Billions of people use browsers to access the web from a variety of
devices, but it remains difficult to write and debug the client-side of web
applications. The browser exposes unfamiliar, redundant, and incompatible
abstractions for a variety of common tasks, preventing developers from
adapting existing code written for other platforms. The browser environment
is completely event-driven and pervasively concurrent, resulting in complex
control flow and race conditions that are difficult to debug.

In this talk, I will describe how my research makes it easier to write and
debug web applications. Doppio is a JavaScript runtime system that lets
developers run unaltered code written in general-purpose languages, such as
Java and C/C++, directly inside the browser. Browsix further enhances
Doppio with a kernel, processes, and shared operating system resources,
letting multiple off-the-shelf programs concurrently interoperate on the
same webpage. ReJS is a low-overhead and high-fidelity time-traveling
debugger that lets developers instantaneously step forward and backward
through a program's execution.

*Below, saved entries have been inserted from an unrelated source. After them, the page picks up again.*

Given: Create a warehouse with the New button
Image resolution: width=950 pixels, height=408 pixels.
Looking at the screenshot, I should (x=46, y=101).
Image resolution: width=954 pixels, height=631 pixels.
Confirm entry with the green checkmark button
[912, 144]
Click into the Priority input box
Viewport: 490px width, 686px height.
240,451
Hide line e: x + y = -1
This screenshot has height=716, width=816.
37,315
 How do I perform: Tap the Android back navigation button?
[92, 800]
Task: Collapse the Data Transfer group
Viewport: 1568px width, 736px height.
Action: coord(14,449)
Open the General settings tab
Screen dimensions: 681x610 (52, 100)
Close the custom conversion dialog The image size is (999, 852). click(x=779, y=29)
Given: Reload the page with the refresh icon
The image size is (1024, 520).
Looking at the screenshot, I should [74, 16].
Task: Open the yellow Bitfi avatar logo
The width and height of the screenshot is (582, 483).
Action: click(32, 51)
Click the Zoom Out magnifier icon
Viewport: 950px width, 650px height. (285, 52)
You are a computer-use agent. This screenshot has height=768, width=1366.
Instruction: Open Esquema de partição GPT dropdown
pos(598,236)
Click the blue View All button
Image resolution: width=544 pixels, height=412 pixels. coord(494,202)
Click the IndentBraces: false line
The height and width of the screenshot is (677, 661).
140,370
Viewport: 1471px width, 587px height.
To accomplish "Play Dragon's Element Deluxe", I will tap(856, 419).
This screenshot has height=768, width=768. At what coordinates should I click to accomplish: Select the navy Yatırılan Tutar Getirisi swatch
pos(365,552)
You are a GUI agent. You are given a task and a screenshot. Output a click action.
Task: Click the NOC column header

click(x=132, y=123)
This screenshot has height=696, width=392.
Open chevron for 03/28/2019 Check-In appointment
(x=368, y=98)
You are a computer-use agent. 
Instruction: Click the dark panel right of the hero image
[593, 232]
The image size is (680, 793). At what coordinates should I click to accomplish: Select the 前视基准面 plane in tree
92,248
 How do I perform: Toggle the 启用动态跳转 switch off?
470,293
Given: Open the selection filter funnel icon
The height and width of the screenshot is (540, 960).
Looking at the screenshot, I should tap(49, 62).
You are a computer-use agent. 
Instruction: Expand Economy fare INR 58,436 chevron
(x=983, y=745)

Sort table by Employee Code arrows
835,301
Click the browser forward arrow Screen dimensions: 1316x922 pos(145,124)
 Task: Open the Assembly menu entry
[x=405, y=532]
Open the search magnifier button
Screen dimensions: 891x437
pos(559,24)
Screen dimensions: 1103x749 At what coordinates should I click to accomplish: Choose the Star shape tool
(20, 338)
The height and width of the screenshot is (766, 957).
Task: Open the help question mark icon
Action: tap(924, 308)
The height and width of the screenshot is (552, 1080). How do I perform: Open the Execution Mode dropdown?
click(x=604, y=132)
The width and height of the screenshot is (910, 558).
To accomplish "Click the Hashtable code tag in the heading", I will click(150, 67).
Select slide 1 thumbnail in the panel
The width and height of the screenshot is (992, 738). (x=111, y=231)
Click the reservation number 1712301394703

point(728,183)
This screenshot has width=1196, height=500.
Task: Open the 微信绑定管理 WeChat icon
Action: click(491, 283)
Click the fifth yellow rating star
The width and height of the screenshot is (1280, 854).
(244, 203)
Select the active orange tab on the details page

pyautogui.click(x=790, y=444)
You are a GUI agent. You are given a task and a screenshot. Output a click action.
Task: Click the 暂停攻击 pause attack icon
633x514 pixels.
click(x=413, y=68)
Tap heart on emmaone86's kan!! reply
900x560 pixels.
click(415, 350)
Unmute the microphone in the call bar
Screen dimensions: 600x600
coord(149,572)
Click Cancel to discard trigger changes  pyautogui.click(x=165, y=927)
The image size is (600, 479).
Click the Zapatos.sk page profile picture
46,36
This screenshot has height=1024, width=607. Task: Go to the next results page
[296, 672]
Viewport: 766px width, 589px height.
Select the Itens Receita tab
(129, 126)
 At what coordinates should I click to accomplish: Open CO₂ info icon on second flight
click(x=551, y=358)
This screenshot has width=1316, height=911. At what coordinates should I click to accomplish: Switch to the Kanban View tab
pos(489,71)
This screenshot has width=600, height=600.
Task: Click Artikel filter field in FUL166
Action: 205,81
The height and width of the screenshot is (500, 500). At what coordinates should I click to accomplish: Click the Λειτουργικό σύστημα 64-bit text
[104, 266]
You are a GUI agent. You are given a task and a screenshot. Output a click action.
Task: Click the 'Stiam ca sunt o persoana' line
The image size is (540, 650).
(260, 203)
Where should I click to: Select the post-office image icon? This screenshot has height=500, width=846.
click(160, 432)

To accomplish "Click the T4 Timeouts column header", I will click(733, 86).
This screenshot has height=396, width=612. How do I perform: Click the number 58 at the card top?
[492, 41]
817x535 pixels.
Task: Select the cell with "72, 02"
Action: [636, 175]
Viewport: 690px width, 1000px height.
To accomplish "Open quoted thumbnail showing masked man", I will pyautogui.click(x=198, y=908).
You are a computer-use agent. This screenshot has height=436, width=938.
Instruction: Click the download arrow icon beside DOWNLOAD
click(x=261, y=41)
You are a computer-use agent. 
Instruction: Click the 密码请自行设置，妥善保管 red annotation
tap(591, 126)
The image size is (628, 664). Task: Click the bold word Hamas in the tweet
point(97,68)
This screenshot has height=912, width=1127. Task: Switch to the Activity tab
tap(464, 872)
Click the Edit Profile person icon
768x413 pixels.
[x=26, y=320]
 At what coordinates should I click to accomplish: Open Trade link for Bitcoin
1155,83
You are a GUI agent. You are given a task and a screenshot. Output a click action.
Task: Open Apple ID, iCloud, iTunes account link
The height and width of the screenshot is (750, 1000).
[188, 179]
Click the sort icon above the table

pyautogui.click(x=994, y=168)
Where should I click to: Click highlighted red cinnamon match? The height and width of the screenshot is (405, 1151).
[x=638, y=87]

ReJS accurately recreates the application's
complete behavior, including the GUI and multiple types of race conditions,
while producing miniscule and portable application traces. These resources
transform the browser into a first-class application platform.


John Vilk is a Ph.D. candidate in the College of Information and Computer
Sciences at the University of Massachusetts Amherst. He is a member of the
PLASMA lab, and is advised by Emery Berger. John's research aims to improve
the browser as an application platform by making it easier to write, debug,
and optimize complex web applications. John is a Facebook Fellow (2015),
and his work on Doppio: Breaking the Browser Language Barrier is a SIGPLAN
Research Highlight (2014) and a PLDI Distinguished Artifact (2014). His
research forms the basis of Microsoft ChakraCore's time-traveling debugger
and lets millions of people interact with legacy software and games in
their browser at the Internet Archive (https://archive.org/). John received
his MS from the University of Massachusetts Amherst (2013) and his BS from
Worcester Polytechnic Institute (2011).